上記(1)から(3)のうち、「被保険者でない」という要件が求められるのは、 < C >であり、定額部分の支給を受けるために受給権者の請求が必要(請求があったものとみなされる場合を含む。)であるのは、< D >である。
<選択肢>
A | ① 42年 ②43年 ③44年 ④45年 |
B | ① 10年 ②15年 ③20年 ④25年 |
C | ① (1)及び(2) ② (1)、(2)及び(3) ③ (2)のみ ④ (2)及び(3) |
D | ① (1)のみ ② (1)及び(2) ③ (1)及び(3) ④ (1)、(2)及び(3) |
【解答】
A ③ 44年
B ② 15年
C ① (1)及び(2)
D ① (1)のみ
(法附則第9条の2第1項、第2項、法附則第9条の3第1項、法附則第9条の4第1項)
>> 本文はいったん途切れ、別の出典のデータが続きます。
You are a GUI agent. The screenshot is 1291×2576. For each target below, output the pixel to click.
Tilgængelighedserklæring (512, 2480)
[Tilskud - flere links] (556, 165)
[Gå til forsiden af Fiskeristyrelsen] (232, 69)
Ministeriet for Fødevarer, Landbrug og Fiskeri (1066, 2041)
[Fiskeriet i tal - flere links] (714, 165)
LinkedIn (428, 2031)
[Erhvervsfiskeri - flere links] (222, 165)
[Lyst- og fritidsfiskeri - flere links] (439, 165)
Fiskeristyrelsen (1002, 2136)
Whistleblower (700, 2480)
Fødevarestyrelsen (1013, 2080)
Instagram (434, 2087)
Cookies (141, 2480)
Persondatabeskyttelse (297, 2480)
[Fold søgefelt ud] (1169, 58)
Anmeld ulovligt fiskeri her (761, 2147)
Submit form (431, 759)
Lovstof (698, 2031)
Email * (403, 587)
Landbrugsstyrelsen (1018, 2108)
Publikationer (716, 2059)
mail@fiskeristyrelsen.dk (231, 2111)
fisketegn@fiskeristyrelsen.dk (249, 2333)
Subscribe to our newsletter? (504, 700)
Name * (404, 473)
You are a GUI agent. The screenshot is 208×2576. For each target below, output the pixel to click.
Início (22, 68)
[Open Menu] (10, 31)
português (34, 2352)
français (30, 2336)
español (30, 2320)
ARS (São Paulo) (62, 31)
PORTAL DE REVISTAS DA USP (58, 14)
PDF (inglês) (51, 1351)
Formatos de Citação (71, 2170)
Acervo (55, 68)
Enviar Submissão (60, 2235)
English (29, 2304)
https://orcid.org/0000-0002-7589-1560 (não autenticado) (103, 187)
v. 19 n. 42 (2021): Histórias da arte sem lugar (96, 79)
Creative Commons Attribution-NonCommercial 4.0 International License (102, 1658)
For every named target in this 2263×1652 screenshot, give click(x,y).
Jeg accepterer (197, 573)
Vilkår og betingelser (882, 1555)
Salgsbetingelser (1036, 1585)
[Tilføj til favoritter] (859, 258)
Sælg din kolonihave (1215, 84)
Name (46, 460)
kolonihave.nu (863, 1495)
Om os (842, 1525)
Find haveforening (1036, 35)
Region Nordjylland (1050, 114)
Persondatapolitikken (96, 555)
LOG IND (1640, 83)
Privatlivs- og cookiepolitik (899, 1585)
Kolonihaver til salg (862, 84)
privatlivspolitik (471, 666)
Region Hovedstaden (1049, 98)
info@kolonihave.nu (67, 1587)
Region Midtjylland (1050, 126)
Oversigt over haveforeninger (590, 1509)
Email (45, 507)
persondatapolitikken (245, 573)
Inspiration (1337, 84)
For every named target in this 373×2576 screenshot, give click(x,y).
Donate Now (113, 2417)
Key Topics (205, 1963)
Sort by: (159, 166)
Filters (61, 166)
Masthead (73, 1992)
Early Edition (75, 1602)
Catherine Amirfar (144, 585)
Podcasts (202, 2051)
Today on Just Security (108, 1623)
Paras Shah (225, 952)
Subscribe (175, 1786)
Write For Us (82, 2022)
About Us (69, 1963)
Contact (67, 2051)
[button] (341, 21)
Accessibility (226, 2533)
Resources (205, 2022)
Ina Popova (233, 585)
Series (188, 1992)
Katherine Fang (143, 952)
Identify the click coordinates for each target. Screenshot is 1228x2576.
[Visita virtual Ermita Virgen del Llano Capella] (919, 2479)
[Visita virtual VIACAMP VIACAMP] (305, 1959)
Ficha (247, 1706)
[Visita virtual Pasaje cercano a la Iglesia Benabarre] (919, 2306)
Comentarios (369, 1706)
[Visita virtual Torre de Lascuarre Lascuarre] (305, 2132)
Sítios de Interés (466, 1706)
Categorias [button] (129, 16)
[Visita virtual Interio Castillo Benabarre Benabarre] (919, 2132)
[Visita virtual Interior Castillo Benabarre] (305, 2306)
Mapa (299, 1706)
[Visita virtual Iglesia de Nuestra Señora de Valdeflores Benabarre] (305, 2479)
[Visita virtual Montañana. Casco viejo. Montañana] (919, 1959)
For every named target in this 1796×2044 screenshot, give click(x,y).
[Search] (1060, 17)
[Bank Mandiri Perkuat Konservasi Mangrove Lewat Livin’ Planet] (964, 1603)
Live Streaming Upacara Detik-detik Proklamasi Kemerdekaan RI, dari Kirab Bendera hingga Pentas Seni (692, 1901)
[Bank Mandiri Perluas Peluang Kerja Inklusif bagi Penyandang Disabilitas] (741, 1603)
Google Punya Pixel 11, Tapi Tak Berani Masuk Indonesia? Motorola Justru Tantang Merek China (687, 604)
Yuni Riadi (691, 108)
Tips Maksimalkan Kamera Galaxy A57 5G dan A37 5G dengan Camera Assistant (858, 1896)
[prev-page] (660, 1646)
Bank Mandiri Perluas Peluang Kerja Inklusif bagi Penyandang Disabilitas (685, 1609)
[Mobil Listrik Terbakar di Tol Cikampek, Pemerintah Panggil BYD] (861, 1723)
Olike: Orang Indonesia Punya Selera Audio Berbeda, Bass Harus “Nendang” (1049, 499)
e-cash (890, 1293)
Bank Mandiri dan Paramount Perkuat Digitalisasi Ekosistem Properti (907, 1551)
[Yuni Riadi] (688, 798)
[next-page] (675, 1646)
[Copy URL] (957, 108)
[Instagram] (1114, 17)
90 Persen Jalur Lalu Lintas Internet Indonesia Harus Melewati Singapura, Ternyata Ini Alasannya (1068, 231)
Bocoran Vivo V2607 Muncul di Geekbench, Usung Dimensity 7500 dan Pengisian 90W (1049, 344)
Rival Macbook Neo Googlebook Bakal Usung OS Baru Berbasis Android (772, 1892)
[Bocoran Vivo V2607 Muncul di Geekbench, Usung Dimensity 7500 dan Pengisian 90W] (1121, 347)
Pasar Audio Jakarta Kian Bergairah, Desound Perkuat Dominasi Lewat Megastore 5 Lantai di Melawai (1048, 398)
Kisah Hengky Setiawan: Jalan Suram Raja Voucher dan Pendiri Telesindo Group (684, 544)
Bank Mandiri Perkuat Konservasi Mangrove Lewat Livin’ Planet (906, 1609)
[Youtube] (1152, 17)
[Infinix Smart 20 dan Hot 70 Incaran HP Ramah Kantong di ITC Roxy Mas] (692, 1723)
(1)は障害者特例、(2)は長期加入者特例、(3)坑内員、船員の特例です。
では、令和5年の問題をどうぞ!
【R5年出題】
報酬比例部分のみの特別支給の老齢厚生年金の受給権を有する者が、被保険者でなく、かつ、障害の状態にあるときは、老齢厚生年金の額の計算に係る特例の適用を請求することができる。ただし、ここでいう障害の状態は、厚生年金保険の障害等級1級又は2級に該当する程度の障害の状態に限定される。
【解答】
【R5年出題】 ×
障害者特例の障害の状態は、障害等級1級、2級、3級です。1級又は2級に限定されません。